I don't necessarily believe it's a rare disease, I think is an underdiagnosed disease. So I think one of the challenges that or one of the innovations that can come, can progress in the next few years is as newer therapies are developed, more involvement from physicians to make the attempt to diagnose, to make the attempt of testing patients for this disease, finding the patients of course, and then developing a level of expertise and a level of confidence to treat these patients. I think the application of the guidelines is what has been challenged for years. Guidelines have been out there for multiple, multiple years. But the uptake of the guidelines by physicians who care for patients who might have alpha-1 antitrypsin deficiency is what is lacking. So when I think about the gaps or what can we do better, I think we need to inform physicians, educate physicians.

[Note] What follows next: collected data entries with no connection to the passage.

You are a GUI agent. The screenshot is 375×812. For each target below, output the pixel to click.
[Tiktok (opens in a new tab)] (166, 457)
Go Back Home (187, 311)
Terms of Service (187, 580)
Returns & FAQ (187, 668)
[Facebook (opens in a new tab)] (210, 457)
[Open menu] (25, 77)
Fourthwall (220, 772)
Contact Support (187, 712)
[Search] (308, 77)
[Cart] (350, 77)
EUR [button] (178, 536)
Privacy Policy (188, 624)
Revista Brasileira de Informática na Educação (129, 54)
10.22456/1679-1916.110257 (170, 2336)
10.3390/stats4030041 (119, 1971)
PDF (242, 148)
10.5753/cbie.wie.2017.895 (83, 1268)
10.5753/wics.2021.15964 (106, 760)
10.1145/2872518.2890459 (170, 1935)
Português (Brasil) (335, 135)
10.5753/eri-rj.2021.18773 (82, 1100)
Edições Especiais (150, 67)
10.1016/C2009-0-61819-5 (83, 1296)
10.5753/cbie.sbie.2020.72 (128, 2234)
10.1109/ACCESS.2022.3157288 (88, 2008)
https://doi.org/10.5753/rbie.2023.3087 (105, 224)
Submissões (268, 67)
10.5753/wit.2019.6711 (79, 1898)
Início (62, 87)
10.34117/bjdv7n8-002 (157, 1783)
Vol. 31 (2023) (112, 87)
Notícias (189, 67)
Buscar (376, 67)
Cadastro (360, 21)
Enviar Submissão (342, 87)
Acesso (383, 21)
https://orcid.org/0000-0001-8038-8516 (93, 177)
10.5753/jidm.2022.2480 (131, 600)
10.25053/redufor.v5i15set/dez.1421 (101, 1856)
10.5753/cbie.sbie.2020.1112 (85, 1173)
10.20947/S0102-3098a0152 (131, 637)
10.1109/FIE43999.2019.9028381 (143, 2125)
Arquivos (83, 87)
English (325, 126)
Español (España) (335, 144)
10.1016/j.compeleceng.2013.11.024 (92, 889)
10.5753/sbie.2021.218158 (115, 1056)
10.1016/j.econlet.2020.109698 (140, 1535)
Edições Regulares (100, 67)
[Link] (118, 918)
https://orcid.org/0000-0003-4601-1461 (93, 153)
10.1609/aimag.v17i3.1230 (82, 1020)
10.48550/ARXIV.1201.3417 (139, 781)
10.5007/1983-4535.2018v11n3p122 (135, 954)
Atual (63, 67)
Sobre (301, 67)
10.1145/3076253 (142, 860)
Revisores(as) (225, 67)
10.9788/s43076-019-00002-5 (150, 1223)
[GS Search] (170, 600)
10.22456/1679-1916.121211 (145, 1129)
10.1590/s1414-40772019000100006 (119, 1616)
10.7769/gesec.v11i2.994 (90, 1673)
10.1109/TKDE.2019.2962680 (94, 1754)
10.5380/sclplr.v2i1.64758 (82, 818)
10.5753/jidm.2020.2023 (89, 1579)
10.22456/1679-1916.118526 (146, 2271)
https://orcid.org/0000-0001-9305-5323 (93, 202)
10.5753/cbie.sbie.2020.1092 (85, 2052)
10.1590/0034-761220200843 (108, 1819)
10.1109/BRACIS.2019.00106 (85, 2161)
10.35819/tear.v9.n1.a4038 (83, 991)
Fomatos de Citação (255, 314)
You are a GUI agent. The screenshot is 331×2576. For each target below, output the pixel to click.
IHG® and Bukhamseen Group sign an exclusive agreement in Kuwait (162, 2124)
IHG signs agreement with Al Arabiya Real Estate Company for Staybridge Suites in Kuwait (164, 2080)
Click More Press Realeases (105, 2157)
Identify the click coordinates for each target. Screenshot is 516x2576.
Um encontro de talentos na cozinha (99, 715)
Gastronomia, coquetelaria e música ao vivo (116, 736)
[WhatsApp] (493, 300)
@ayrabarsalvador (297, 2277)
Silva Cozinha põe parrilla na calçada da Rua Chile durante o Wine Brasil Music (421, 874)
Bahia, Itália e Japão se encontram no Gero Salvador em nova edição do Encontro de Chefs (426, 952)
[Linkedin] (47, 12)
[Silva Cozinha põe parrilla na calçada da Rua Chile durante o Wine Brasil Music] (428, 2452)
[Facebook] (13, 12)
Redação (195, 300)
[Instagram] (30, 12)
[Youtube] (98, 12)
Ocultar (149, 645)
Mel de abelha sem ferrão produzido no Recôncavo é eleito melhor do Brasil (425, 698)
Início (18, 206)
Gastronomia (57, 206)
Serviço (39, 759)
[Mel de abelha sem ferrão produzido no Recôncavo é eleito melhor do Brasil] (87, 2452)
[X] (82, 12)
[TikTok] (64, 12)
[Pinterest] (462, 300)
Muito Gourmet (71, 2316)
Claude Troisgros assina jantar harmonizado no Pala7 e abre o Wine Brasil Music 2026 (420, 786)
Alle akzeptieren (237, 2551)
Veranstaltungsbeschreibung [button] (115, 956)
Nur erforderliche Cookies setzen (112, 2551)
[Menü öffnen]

You know, make them aware that, you know, this disease exists, that patient that they are, they might be seeing patients with it that they don't recognize because it's just not a clinical recognition. You see a patient with COPD and your patient was a smoker or is still a smoker right now, and you say, "Okay, you have COPD because you smoke." But the majority of patients with alpha-1 antitrypsin deficiency actually have smoke at some point in their life. So if you make that connection COPD and smoking and you don't think about testing, you're gonna miss the case.

So, I think it's very important continue to raise awareness that the disease is prevalent and that we need to continue to make all efforts, as much efforts as we can, to test patients who are appropriate to testing patients with COPD in terms of lung disease, patients with bronchiectasis of unclear theology in terms of lung disease, and patients with liver disease of unclear etiology. All these patients should be tested for alpha-1 antitrypsin deficiency. And if we make that approach beyond the guidelines, then we will be able to diagnose more patients and to recognize more patients who are dealing with this disease and treat them appropriately. I wanna encourage everybody who is looking at this video to think about the disease, not to think that this is a rare disease, to think about this disease as an underdiagnosed disease, to find ways to test your patients.

Ideally, you wanna get a level, and a genotype or a level of phenotype, that will be the ideal situation, but sometimes some of these tests might not be available. So if you just get a level that's kind of a good start point and if it's low, you can continue to explore more. But be curious. Investigate your patient and you'll find out that your COPD patients, your bronchiectasis patients, your chronic liver disease patients might actually have alpha-1 antitrypsin deficiency and you'll be doing a great service for them by making this diagnosis.